*Exercise*
Could you output the entries that follow exactly, omitting any pictures they contain?

*Available data*
+-------+

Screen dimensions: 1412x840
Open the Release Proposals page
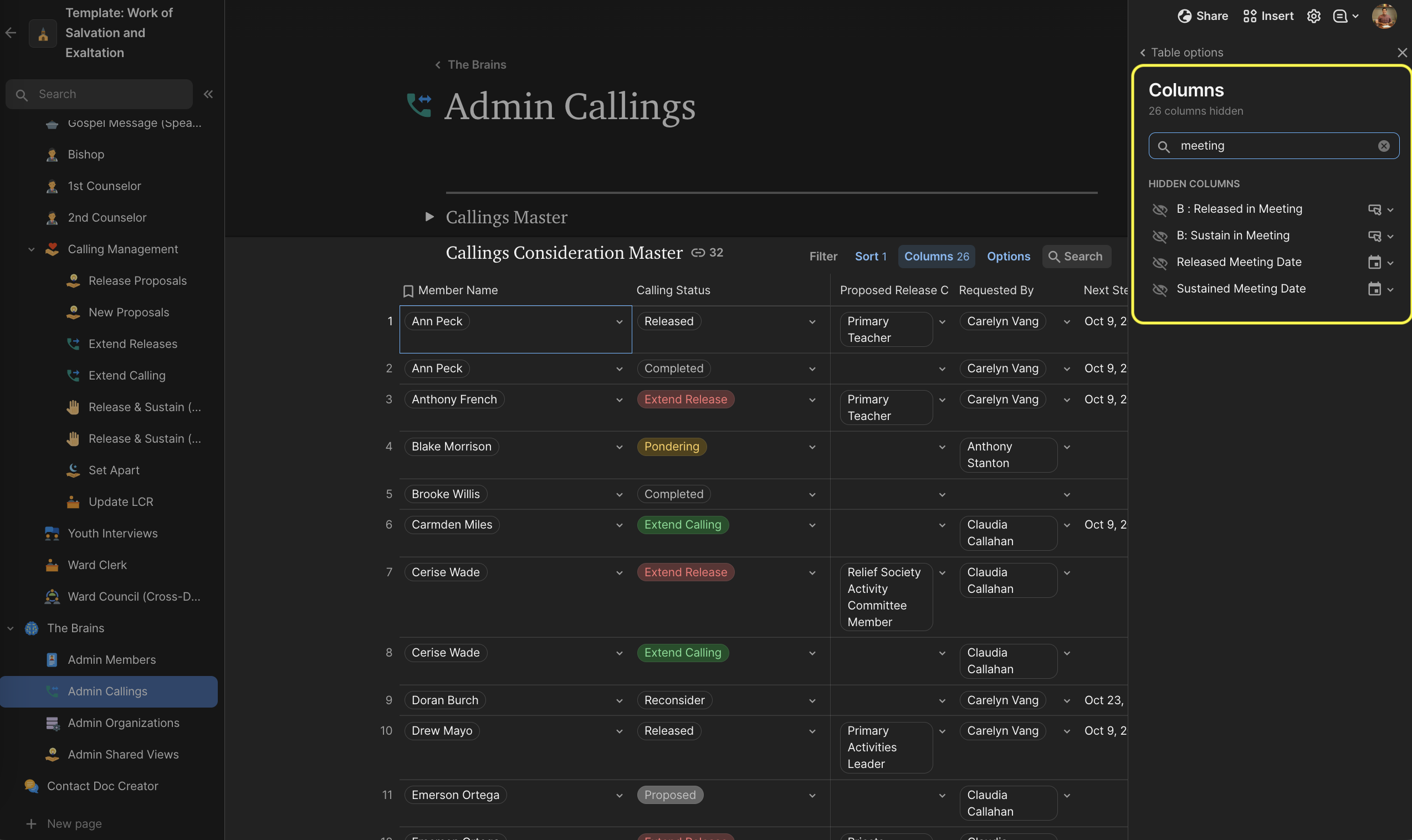137,281
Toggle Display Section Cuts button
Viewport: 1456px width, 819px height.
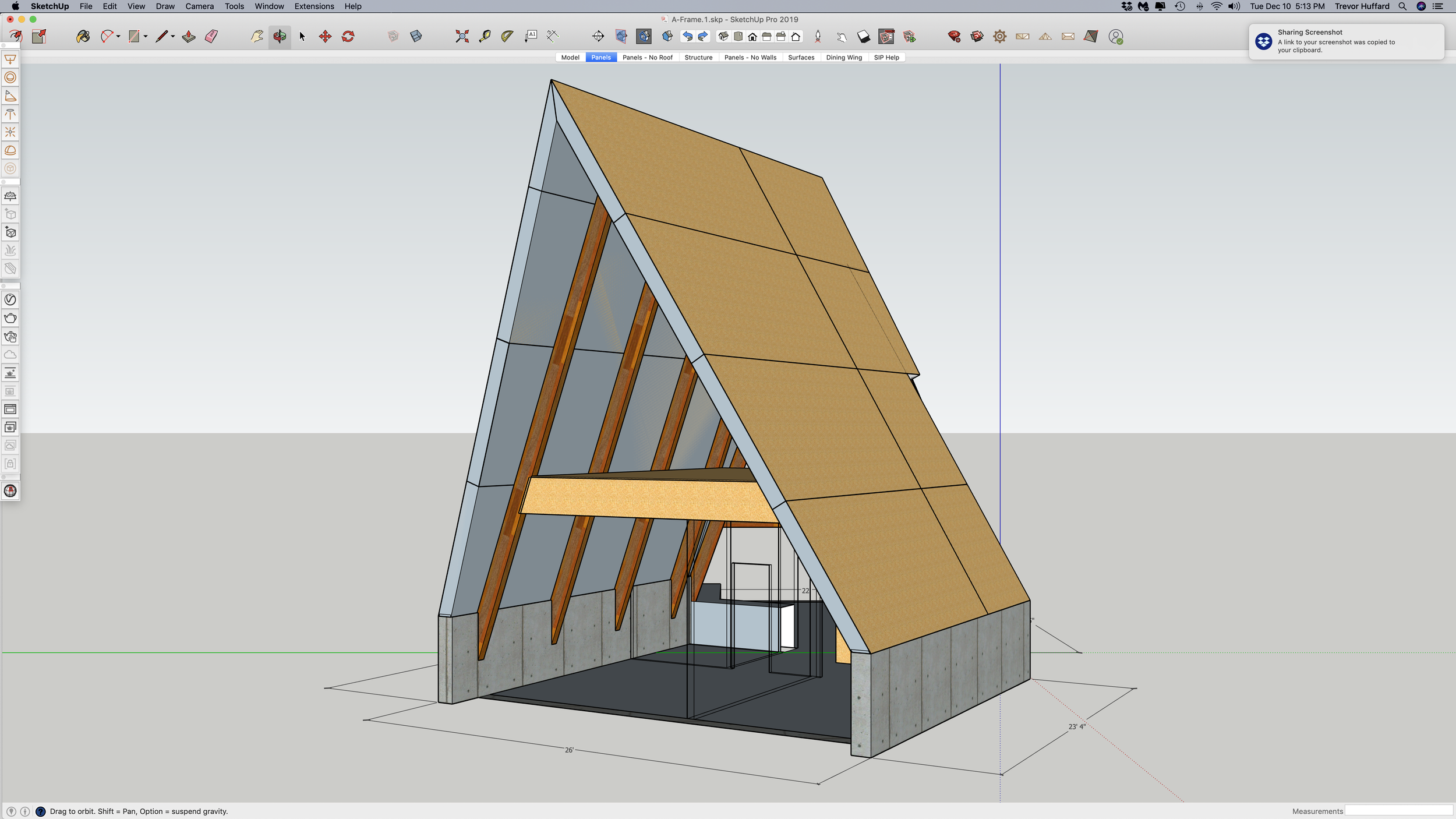pos(644,37)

+-------+

*Result*
Screen dimensions: 1412x840
Open the Release Proposals page
137,281
Toggle Display Section Cuts button
Viewport: 1456px width, 819px height.
pos(644,37)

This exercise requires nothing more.